Collected data
========================================
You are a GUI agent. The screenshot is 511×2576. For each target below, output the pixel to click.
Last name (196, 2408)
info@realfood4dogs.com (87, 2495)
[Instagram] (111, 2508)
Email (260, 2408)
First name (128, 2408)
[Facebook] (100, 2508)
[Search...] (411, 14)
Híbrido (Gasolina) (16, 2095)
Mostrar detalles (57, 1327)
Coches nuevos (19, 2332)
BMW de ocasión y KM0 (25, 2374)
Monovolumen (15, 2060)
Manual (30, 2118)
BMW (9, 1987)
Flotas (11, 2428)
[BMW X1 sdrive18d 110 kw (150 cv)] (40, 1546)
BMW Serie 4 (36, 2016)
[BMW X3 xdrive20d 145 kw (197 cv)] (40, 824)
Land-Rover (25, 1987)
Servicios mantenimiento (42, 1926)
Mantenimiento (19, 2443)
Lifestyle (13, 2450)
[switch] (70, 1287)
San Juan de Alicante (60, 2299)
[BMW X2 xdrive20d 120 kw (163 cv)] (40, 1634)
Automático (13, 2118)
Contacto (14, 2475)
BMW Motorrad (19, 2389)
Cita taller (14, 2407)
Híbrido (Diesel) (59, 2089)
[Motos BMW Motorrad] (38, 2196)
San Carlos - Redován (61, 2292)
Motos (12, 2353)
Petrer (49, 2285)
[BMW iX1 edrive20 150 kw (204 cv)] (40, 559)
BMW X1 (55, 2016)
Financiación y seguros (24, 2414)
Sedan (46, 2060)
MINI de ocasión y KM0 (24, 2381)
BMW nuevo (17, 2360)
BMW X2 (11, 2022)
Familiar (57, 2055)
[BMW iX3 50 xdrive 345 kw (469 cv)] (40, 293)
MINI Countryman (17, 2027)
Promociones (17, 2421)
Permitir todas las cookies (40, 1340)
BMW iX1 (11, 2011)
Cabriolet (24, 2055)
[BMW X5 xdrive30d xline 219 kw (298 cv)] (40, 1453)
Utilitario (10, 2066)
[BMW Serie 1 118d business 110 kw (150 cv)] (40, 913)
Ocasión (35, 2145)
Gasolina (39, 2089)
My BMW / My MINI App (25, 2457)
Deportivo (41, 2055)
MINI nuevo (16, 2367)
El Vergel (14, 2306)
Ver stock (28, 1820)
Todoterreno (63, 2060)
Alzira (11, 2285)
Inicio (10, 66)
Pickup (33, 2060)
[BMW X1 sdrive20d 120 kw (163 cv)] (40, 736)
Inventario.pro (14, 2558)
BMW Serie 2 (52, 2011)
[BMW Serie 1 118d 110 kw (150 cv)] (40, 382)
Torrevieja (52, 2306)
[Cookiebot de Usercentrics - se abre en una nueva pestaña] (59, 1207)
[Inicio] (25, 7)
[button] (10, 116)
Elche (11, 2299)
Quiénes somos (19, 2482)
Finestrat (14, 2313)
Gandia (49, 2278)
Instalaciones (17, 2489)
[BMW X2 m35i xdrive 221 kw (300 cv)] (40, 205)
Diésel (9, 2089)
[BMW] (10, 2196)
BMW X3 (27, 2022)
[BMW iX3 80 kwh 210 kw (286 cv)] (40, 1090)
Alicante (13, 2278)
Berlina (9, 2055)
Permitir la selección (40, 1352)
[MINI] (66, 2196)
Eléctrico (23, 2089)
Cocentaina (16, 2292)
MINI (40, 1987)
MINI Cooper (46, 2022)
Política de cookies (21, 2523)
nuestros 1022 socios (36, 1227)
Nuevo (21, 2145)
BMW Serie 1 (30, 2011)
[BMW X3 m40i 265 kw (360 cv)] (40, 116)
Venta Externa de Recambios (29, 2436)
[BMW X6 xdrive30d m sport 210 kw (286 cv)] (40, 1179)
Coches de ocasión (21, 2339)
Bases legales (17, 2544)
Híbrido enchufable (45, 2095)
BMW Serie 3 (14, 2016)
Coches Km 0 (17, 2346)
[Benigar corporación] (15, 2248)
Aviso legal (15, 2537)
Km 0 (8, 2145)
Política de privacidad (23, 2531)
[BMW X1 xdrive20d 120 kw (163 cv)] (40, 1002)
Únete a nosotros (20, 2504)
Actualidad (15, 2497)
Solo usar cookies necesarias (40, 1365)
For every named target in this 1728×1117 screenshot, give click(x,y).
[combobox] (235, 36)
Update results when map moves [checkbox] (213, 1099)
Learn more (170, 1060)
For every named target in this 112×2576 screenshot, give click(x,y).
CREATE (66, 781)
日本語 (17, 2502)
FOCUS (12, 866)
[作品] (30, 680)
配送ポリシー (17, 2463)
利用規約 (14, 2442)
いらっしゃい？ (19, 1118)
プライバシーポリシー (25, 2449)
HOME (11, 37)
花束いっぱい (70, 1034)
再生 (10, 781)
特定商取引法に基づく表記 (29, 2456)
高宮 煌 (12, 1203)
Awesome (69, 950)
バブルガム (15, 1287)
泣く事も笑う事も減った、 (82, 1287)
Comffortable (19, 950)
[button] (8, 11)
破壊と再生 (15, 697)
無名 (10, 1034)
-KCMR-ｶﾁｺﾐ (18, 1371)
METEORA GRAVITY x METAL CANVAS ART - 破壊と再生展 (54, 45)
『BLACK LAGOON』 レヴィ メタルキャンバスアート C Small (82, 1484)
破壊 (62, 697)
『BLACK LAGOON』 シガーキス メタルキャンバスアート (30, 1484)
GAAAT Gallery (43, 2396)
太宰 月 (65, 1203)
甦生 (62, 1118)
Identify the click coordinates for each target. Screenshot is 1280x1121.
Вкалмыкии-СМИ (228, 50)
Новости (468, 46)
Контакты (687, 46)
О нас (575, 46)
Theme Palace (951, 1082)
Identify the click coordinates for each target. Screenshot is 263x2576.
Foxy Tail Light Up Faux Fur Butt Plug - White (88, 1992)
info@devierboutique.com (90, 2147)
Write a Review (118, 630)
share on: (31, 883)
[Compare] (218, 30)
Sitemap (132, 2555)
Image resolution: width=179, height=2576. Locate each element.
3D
========================================
** Aim of the exercise **
Say how many lines in the records hold the word "every", giving the number by itself.

** Answer for the task **
2